Inevitably, the conversation turns to the theater's current crisis, accompanied by a change of atmosphere. From the Hasenheide it goes via the bustling Hermannplatz to a small café directly at the St. Jacobi cemetery. The tombstones and statues exude a morbid charm. Is the theater dead? It's not that bad, says Lenk, but she's hoping for offspring. To whom she might be able to give something; Lenk has already held guest professorships at acting schools in Hamburg and Berlin.

For them, it starts with the language. "I can't listen to a robot," says Anne Lenk. "I'm out of there straight away." That's what working with the actors is all about, "imagined language," as she calls it. The opposite of thoughtless recitation. And also the opposite of applying only one pitch to the text. Whispering or screaming, mannered accents or dialect, if the language has not gone through the head and body, none of this helps. No one in the theater is currently working with language as precisely as Lenk; no wonder she doesn't tolerate laxity.

Lenk has a reputation for being strict. Good, but strict, so an actor informed his colleagues. Or warned? Lenk is thorough, that's appreciated. She has been working with her set and costume designers for years, preferring long-term relationships to artistic one-night stands when it suits. The appreciation found expression in the company as well: Lenk was invited to the Berlin Theatertreffen for the first time with “Der Menschenfeind” (The Misanthrope), and the next invitation followed the next year with “Maria Stuart”. It could hardly have been the last.

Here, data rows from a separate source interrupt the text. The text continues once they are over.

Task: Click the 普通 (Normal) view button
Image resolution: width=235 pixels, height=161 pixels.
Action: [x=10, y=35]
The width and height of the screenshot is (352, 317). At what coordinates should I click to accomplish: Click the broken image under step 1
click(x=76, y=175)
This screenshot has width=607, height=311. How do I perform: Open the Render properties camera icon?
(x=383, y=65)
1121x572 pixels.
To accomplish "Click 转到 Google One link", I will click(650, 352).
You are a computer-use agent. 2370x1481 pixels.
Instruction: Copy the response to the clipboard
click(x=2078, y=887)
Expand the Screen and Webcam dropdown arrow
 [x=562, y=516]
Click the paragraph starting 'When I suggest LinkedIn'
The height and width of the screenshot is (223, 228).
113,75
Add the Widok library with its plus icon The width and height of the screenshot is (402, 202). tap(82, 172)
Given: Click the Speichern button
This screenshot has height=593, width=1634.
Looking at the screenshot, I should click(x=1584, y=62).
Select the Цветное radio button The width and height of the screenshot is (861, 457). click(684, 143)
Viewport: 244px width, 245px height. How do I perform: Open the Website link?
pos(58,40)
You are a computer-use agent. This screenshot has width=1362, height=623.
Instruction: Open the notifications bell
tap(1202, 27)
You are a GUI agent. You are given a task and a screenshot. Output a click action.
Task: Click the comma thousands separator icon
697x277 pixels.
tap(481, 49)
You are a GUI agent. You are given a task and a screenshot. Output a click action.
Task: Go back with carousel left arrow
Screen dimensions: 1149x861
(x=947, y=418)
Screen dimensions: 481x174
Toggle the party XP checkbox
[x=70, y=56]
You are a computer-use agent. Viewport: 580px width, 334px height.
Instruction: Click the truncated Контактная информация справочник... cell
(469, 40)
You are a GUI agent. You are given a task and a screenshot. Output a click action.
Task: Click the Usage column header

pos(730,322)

The then Chancellor Angela Merkel, otherwise not known as an avid theatergoer, was in the audience for “The Misanthrope”. After the premiere of "Der zerbrochne Krug" (The Broken Jug), she was one of the first to give well-wishers backstage. She liked it, but portraying the jug as colonial art was going too far. Which she promptly conveyed with the congratulations. A rebuke from "Mum"? It was a bit strange, says Lenk, but without the criticism it probably would have been strange too.

Staging classics in theaters today could be seen as a punishment. Not for Anne Lenk, but for her as a precise reader and director enthusiastic about language, it is a happy opportunity. Nothing against cinema or series - she loves "Fleabag" - but theater is also an examination of material that is older than Netflix. You can approach the pieces from the past with the questions of the present and then, to your own astonishment, realize that this results in a fruitful dialogue across the epochs.

"Minna von Barnhelm", the classic by Gotthold Ephraim Lessing, was staged by Lenk as a comedy about gender roles. She focuses entirely on showing how the characters play with each other. The audience can feel encouraged to discover the forgotten playfulness in their own lives, to bring the hidden development to the stage. The means that Lenk uses is humour, which does not rise above the characters but brings them into play with one another. She learned that when she was a student at a workshop for clowns, says Lenk, and it has left its mark to this day.

Lenk's preference for the subtle and the underground stands out, in contrast to the garish extreme performances of a Florentina Holzinger or the martial pounding and roaring evenings of an Ulrich Rasche. The theater can draw from other sources, from quieter, clearer and deeper ones. It is now dark, Anne Lenk says goodbye in the direction of Sonnenallee. She's busy at the theater, the next production is already calling.